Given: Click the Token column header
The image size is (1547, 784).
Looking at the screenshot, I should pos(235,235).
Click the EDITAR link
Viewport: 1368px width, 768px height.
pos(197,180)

|---|

Your instructions:
Could you reproduce the listing above word for word, keeping every line in its original order?

Task answer:
Given: Click the Token column header
The image size is (1547, 784).
Looking at the screenshot, I should pos(235,235).
Click the EDITAR link
Viewport: 1368px width, 768px height.
pos(197,180)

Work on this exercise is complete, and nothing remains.